** start of READING PASSAGE **

The term "sole proprietorship" means that the business is the same as its owner. The assets and
liabilities of the business are one and the same as the owner. No entity is created; the business is
destined to the same financial fate as the owner since they are one and the same.
General Characteristics
· The "traditional form of a business" - there are more proprietorships than any other
form of business.
· Legal basis - common law.
· Limited life span - its life is limited to that of its owner; when the owner dies, the
business transfers to the heirs for continuation, restructure or winding up the business.
· Unlimited personal liability - no limitations on personal liability exist because the
business is the same as the owner both legally and fiscally.
· Owner operated - proprietorships have no board of directors, no stockholders and no
partners.
· Limited financing - must finance operations by borrowing money or reinvesting
profits.
Advantages
· No entity filing requirements - quick and inexpensive to start and get in operation.
· Simple to operate - owner makes all the decisions.
· May register a trade name.
· No separate taxation - the owner pays all taxes personally.
3
Sole Proprietorship, Cont.:
Disadvantages
· Unlimited liability - if the business is sued the owner's personal assets are at risk.
· No continuity of life - if the owner dies the business transfers to the heirs for
continuation, restructure or winding up the business.
· Limited financing - proprietorships raise money only by borrowing or dipping into
savings.
Tax Implications
· Personal taxation - profits are taxed as personal income on IRS Form 1040, Schedule
C or Schedule C-EZ, as well as Schedule F and sometimes Schedule E.
· Self Employment Tax - obtain and read IRS Publication 533.
· Estimated tax payments - obtain and read IRS Publication 505 and Form 1040 ES.
· Obtain and read IRS "Tax Guide for Small Business" Publication 334 by calling
800-829-3676. Forms and publications are also available from:
IRS Tax Fax - (703) 368-9694
IRS Website: http://www.irs.ustreas.gov
· Will need to file on Form SS4 for a "Federal Tax Identification Number" if the
proprietor hires employees, or will be liable for any Federal Excise Taxes. See
Publication 510 ("Excise Taxes"), Form 2290 and Instructions ("Highway Use Tax")
and Publications 15 and 15A ("Federal Employment Taxes").
IRS tax forms and publications may be obtained from the IRS Website at:
http://www.irs.ustreas.gov
4
General Partnership
"Give as much thought to picking your business partners as you would give to picking a spouse."
A general partnership is an association of at least two persons who co-own a business. Partnerships
are formed when two or more people, partnerships, corporations or associations desire to share
ownership, management, profits, and liabilities of a business venture. Partnerships may be formed by
a contractual understanding between the parties and may be written in the form of "Partnership
Agreements" or may be oral agreements. You may look at partnerships as separate entities because
they may contract in their own name, may hold title to assets in their name, may be sued in their own
name, must file income tax returns, and are recognized as entities by bankruptcy laws. Individual
assets of partners may not be sheltered from judgments against the partnership, so the partnership is
not a true entity separate and apart from its owners. Wyoming's Uniform Partnership Act is found at
17-21-101 et seq. and covers general partnership law.
General Characteristics
· Quick and inexpensive to form - two or more persons may contract to form a
partnership either by written agreement or verbal agreement.
· Legal basis - express contract of owners or implied contract in law by courts.

** end of READING PASSAGE **
** start of DATASET ROWS **

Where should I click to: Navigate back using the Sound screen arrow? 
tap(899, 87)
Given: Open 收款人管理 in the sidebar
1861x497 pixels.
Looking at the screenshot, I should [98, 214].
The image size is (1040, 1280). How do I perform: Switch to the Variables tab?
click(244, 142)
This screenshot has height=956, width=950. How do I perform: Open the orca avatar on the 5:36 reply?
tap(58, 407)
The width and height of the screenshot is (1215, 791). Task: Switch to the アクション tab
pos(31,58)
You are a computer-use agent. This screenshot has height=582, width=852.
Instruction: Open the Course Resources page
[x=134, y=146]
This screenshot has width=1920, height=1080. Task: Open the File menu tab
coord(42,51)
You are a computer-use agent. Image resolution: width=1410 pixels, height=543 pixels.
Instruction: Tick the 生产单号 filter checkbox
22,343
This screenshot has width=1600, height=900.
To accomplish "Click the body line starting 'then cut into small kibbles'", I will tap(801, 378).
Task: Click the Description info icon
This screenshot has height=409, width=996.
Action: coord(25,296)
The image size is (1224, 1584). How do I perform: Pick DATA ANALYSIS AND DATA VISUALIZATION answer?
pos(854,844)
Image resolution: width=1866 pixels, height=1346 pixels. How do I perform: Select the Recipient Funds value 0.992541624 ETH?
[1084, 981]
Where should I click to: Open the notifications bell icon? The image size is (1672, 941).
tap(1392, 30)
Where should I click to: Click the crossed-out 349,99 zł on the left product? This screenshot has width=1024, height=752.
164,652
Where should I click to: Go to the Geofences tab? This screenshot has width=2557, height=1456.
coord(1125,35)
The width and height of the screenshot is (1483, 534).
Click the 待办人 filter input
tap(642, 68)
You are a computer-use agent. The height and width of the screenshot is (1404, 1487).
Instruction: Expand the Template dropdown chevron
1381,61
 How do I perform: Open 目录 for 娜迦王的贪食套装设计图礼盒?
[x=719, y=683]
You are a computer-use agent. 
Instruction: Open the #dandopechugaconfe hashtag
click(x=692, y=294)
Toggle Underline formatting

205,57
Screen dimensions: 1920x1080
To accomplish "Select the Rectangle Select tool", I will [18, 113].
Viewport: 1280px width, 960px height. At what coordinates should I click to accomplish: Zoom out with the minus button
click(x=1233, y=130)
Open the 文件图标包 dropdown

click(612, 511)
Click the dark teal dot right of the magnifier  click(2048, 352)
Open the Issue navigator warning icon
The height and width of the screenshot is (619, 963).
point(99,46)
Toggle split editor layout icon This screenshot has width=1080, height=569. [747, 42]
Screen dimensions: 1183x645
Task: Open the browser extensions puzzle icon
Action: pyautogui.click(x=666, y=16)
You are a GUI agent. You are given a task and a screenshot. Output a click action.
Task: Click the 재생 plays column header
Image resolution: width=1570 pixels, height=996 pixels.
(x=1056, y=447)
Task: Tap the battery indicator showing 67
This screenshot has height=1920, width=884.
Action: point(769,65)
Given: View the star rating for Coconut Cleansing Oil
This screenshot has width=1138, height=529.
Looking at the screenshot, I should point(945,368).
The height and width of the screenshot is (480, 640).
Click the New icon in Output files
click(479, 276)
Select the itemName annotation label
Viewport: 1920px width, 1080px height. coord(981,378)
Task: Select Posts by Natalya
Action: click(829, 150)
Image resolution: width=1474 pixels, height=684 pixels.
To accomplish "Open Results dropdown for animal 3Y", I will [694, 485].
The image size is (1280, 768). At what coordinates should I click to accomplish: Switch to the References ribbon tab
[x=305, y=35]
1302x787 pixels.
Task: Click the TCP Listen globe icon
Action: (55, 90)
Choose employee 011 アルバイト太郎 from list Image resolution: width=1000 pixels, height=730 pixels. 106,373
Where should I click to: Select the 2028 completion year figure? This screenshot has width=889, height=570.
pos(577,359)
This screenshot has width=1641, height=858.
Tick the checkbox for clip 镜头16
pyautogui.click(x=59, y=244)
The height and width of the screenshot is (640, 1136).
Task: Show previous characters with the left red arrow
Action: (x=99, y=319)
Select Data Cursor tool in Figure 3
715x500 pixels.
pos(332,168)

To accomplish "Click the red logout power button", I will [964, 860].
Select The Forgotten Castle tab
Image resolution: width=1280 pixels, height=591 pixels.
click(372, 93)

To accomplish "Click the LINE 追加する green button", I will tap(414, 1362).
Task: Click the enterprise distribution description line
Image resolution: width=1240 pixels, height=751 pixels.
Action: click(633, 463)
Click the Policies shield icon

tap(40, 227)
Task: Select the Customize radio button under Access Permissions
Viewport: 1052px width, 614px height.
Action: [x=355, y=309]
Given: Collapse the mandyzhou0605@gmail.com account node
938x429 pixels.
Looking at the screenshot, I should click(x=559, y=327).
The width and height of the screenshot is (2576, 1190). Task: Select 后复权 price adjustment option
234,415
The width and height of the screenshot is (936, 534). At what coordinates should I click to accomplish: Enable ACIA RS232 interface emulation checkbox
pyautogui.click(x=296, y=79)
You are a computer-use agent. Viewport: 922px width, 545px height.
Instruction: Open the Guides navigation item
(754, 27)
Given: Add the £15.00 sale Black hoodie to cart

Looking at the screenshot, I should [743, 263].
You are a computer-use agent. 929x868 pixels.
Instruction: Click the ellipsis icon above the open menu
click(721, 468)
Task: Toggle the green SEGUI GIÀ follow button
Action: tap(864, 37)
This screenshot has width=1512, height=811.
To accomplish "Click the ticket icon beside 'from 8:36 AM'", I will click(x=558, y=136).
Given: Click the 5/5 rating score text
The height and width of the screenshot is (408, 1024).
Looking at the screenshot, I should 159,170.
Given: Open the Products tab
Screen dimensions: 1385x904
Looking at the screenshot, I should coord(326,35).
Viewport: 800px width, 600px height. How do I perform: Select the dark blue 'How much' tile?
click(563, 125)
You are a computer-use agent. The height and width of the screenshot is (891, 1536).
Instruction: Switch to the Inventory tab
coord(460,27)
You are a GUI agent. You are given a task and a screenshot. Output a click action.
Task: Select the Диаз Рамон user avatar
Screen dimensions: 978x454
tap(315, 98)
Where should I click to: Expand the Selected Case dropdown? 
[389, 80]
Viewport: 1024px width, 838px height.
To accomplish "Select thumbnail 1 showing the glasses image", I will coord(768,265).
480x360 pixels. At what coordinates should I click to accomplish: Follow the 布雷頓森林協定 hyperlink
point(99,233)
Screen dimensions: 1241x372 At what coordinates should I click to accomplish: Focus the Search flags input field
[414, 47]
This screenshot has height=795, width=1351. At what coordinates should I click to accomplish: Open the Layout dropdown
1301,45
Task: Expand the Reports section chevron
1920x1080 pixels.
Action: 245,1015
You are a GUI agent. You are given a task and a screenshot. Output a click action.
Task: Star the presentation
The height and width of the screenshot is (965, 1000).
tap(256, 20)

** end of DATASET ROWS **

▶ **THE TASKS**
1 > Echo the rows verbatim, starting with the line that contains "The height and width of the screenshot is (480, 640)." and going on through the line that contains "pyautogui.click(x=296, y=79)".
2 > Pick up the guide on business forms at the point where it stops and write what comes next.
The guide on business forms and the rows were taken from unrelated sources.

▶ **ANSWERS PROVIDED**
1 >
The height and width of the screenshot is (480, 640).
Click the New icon in Output files
click(479, 276)
Select the itemName annotation label
Viewport: 1920px width, 1080px height. coord(981,378)
Task: Select Posts by Natalya
Action: click(829, 150)
Image resolution: width=1474 pixels, height=684 pixels.
To accomplish "Open Results dropdown for animal 3Y", I will [694, 485].
The image size is (1280, 768). At what coordinates should I click to accomplish: Switch to the References ribbon tab
[x=305, y=35]
1302x787 pixels.
Task: Click the TCP Listen globe icon
Action: (55, 90)
Choose employee 011 アルバイト太郎 from list Image resolution: width=1000 pixels, height=730 pixels. 106,373
Where should I click to: Select the 2028 completion year figure? This screenshot has width=889, height=570.
pos(577,359)
This screenshot has width=1641, height=858.
Tick the checkbox for clip 镜头16
pyautogui.click(x=59, y=244)
The height and width of the screenshot is (640, 1136).
Task: Show previous characters with the left red arrow
Action: (x=99, y=319)
Select Data Cursor tool in Figure 3
715x500 pixels.
pos(332,168)

To accomplish "Click the red logout power button", I will [964, 860].
Select The Forgotten Castle tab
Image resolution: width=1280 pixels, height=591 pixels.
click(372, 93)

To accomplish "Click the LINE 追加する green button", I will tap(414, 1362).
Task: Click the enterprise distribution description line
Image resolution: width=1240 pixels, height=751 pixels.
Action: click(633, 463)
Click the Policies shield icon

tap(40, 227)
Task: Select the Customize radio button under Access Permissions
Viewport: 1052px width, 614px height.
Action: [x=355, y=309]
Given: Collapse the mandyzhou0605@gmail.com account node
938x429 pixels.
Looking at the screenshot, I should click(x=559, y=327).
The width and height of the screenshot is (2576, 1190). Task: Select 后复权 price adjustment option
234,415
The width and height of the screenshot is (936, 534). At what coordinates should I click to accomplish: Enable ACIA RS232 interface emulation checkbox
pyautogui.click(x=296, y=79)

2 >
· Not a separate entity - while partnerships may hold title or sue or file income tax
returns, there is no limitation on liability accruing against individual partner assets.
· Easy operation - any partner may make decisions without meetings or resolutions
through sharing of management and profit.
· Unlimited liability - any partner may bind all other partners jointly and severally. Each
partner's individual assets may be used to satisfy a judgment arising from the acts of
any partner.
· Limited life - the partnership must be dissolved and reformed upon death or
incompetency of any partner.
· Favorable taxation - a partnership return is filed but profits are taxed as income to the
partners and not at the partnership level.
5
General Partnership, Cont.:
Advantages
· Simple and inexpensive to form - no state, federal or local filings are required to form
a partnership.
· Easy to operate - partners may make quick decisions without required meetings.
· May file a statement of partnership authority with the Secretary of State to record the
partnership agreement and names of partners.
· No separate taxation - partners pay taxes for their share of partnership gains thus
avoiding double taxation.
· Quasi-entity status - may own assets, contract in partnership name, may sue and be
sued in partnership name.
· Equal sharing of profit and management - profit divided according to agreement and
each partner manages.
Disadvantages
· Unlimited liability - any partner is held absolutely liable individually for the acts of the
partnership or any of the other partners.
· No continuity of life - if any partner dies or becomes incompetent, the partnership
must dissolve and be reformed unless the partnership agreement provides otherwise.
· Limited financing - may only borrow money or use partners' savings. Must be
dissolved and reformed to admit additional partners wishing to invest.
· Deadlock - partners may become deadlocked when ownerships' decision making is
split equally.
6
General Partnership, Cont.:
Tax Implications
· Partnership files IRS Form 1065.
· Individual partners pay tax - each partner receives a K-1 showing the distributive
share of partnership items to be declared on partner's 1040.
· Estimated tax payments - partners may be subject to quarterly tax payments. See IRS
Publication 505 and Form 1040 ES.
· Social Security - partners may be subject to self employment tax. See IRS Publication
533.
· Read IRS Publication 541 on partnerships.
· A partnership must file on Form SS4 for a "Federal Tax Identification Number."
· If the partnership hires employees, it will be liable for applicable employment taxes.
See Publications 15 and 15A, "Federal Employment Taxes".
· See Publication 510, "Excise Taxes" to determine any excise tax liabilities.
IRS tax forms and publications may be obtained from the IRS Website at:
http://www.irs.ustreas.gov
7
Limited Partnership
"Not just for tax shelters"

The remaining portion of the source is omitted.